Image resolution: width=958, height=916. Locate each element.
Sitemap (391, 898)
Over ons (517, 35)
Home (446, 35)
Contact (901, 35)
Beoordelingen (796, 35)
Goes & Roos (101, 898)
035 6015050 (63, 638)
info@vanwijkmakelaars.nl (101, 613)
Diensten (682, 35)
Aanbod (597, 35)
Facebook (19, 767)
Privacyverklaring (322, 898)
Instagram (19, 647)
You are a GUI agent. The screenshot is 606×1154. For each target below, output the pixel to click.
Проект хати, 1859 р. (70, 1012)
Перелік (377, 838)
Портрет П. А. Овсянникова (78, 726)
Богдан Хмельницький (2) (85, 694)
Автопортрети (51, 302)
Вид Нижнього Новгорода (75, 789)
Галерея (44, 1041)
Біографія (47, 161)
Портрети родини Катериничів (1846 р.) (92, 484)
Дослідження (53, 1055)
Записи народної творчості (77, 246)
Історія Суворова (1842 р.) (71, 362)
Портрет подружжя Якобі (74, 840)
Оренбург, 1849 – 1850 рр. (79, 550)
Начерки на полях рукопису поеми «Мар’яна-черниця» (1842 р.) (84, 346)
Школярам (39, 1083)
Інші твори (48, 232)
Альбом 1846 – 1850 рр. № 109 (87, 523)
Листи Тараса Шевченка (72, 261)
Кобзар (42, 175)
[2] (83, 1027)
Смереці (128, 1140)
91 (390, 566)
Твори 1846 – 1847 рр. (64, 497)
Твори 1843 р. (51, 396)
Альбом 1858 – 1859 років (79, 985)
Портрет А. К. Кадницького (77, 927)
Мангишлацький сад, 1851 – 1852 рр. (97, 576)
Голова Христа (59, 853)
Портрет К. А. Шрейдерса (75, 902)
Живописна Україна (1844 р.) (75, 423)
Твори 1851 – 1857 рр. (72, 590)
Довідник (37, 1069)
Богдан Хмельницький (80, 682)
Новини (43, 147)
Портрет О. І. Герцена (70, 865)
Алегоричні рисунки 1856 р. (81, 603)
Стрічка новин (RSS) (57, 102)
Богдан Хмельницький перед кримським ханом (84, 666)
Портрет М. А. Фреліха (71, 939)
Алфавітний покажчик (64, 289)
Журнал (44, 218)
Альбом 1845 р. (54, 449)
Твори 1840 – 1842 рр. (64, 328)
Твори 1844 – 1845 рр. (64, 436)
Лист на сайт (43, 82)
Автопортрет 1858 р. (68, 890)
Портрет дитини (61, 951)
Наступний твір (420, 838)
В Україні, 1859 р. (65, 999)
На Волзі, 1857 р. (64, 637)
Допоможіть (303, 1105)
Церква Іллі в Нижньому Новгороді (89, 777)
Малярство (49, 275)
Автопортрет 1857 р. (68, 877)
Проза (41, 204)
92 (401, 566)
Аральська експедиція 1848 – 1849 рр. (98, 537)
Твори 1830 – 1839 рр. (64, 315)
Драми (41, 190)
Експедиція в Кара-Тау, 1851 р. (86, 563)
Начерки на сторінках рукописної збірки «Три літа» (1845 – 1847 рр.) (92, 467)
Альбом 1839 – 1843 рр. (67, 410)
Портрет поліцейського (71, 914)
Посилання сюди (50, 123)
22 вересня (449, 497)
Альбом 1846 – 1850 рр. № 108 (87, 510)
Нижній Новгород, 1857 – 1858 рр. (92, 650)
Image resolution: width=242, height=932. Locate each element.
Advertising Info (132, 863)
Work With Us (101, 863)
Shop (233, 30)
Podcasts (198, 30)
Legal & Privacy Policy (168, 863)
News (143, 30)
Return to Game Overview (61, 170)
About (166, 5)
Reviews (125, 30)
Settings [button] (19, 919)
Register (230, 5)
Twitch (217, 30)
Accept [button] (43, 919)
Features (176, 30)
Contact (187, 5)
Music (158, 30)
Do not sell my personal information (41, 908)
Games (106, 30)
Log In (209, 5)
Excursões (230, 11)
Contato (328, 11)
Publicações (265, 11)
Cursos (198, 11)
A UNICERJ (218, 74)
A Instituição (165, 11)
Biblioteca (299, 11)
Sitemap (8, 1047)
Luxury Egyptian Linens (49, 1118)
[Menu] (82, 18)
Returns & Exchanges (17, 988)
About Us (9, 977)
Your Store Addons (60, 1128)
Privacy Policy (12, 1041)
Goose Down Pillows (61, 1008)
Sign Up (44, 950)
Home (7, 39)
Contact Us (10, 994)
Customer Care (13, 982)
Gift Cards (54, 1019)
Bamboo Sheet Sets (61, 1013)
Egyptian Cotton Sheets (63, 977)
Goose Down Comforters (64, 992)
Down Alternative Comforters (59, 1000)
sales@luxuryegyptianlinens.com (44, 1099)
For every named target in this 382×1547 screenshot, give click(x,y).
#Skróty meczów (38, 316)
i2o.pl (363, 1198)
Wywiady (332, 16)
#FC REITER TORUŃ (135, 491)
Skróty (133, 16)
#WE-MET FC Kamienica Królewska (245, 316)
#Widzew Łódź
::::::::
◆ **Aim of the exercise**
Print all of the items above again, word for word and in the same order.

◆ **Answer below**
Image resolution: width=958, height=916. Locate each element.
Sitemap (391, 898)
Over ons (517, 35)
Home (446, 35)
Contact (901, 35)
Beoordelingen (796, 35)
Goes & Roos (101, 898)
035 6015050 (63, 638)
info@vanwijkmakelaars.nl (101, 613)
Diensten (682, 35)
Aanbod (597, 35)
Facebook (19, 767)
Privacyverklaring (322, 898)
Instagram (19, 647)
You are a GUI agent. The screenshot is 606×1154. For each target below, output the pixel to click.
Проект хати, 1859 р. (70, 1012)
Перелік (377, 838)
Портрет П. А. Овсянникова (78, 726)
Богдан Хмельницький (2) (85, 694)
Автопортрети (51, 302)
Вид Нижнього Новгорода (75, 789)
Галерея (44, 1041)
Біографія (47, 161)
Портрети родини Катериничів (1846 р.) (92, 484)
Дослідження (53, 1055)
Записи народної творчості (77, 246)
Історія Суворова (1842 р.) (71, 362)
Портрет подружжя Якобі (74, 840)
Оренбург, 1849 – 1850 рр. (79, 550)
Начерки на полях рукопису поеми «Мар’яна-черниця» (1842 р.) (84, 346)
Школярам (39, 1083)
Інші твори (48, 232)
Альбом 1846 – 1850 рр. № 109 (87, 523)
Листи Тараса Шевченка (72, 261)
Кобзар (42, 175)
[2] (83, 1027)
Смереці (128, 1140)
91 (390, 566)
Твори 1846 – 1847 рр. (64, 497)
Твори 1843 р. (51, 396)
Альбом 1858 – 1859 років (79, 985)
Портрет А. К. Кадницького (77, 927)
Мангишлацький сад, 1851 – 1852 рр. (97, 576)
Голова Христа (59, 853)
Портрет К. А. Шрейдерса (75, 902)
Живописна Україна (1844 р.) (75, 423)
Твори 1851 – 1857 рр. (72, 590)
Довідник (37, 1069)
Богдан Хмельницький (80, 682)
Новини (43, 147)
Портрет О. І. Герцена (70, 865)
Алегоричні рисунки 1856 р. (81, 603)
Стрічка новин (RSS) (57, 102)
Богдан Хмельницький перед кримським ханом (84, 666)
Портрет М. А. Фреліха (71, 939)
Алфавітний покажчик (64, 289)
Журнал (44, 218)
Альбом 1845 р. (54, 449)
Твори 1840 – 1842 рр. (64, 328)
Твори 1844 – 1845 рр. (64, 436)
Лист на сайт (43, 82)
Автопортрет 1858 р. (68, 890)
Портрет дитини (61, 951)
Наступний твір (420, 838)
В Україні, 1859 р. (65, 999)
На Волзі, 1857 р. (64, 637)
Допоможіть (303, 1105)
Церква Іллі в Нижньому Новгороді (89, 777)
Малярство (49, 275)
Автопортрет 1857 р. (68, 877)
Проза (41, 204)
92 (401, 566)
Аральська експедиція 1848 – 1849 рр. (98, 537)
Твори 1830 – 1839 рр. (64, 315)
Драми (41, 190)
Експедиція в Кара-Тау, 1851 р. (86, 563)
Начерки на сторінках рукописної збірки «Три літа» (1845 – 1847 рр.) (92, 467)
Альбом 1839 – 1843 рр. (67, 410)
Портрет поліцейського (71, 914)
Посилання сюди (50, 123)
22 вересня (449, 497)
Альбом 1846 – 1850 рр. № 108 (87, 510)
Нижній Новгород, 1857 – 1858 рр. (92, 650)
Image resolution: width=242, height=932. Locate each element.
Advertising Info (132, 863)
Work With Us (101, 863)
Shop (233, 30)
Podcasts (198, 30)
Legal & Privacy Policy (168, 863)
News (143, 30)
Return to Game Overview (61, 170)
About (166, 5)
Reviews (125, 30)
Settings [button] (19, 919)
Register (230, 5)
Twitch (217, 30)
Accept [button] (43, 919)
Features (176, 30)
Contact (187, 5)
Music (158, 30)
Do not sell my personal information (41, 908)
Games (106, 30)
Log In (209, 5)
Excursões (230, 11)
Contato (328, 11)
Publicações (265, 11)
Cursos (198, 11)
A UNICERJ (218, 74)
A Instituição (165, 11)
Biblioteca (299, 11)
Sitemap (8, 1047)
Luxury Egyptian Linens (49, 1118)
[Menu] (82, 18)
Returns & Exchanges (17, 988)
About Us (9, 977)
Your Store Addons (60, 1128)
Privacy Policy (12, 1041)
Goose Down Pillows (61, 1008)
Sign Up (44, 950)
Home (7, 39)
Contact Us (10, 994)
Customer Care (13, 982)
Gift Cards (54, 1019)
Bamboo Sheet Sets (61, 1013)
Egyptian Cotton Sheets (63, 977)
Goose Down Comforters (64, 992)
Down Alternative Comforters (59, 1000)
sales@luxuryegyptianlinens.com (44, 1099)
For every named target in this 382×1547 screenshot, give click(x,y).
#Skróty meczów (38, 316)
i2o.pl (363, 1198)
Wywiady (332, 16)
#FC REITER TORUŃ (135, 491)
Skróty (133, 16)
#WE-MET FC Kamienica Królewska (245, 316)
#Widzew Łódź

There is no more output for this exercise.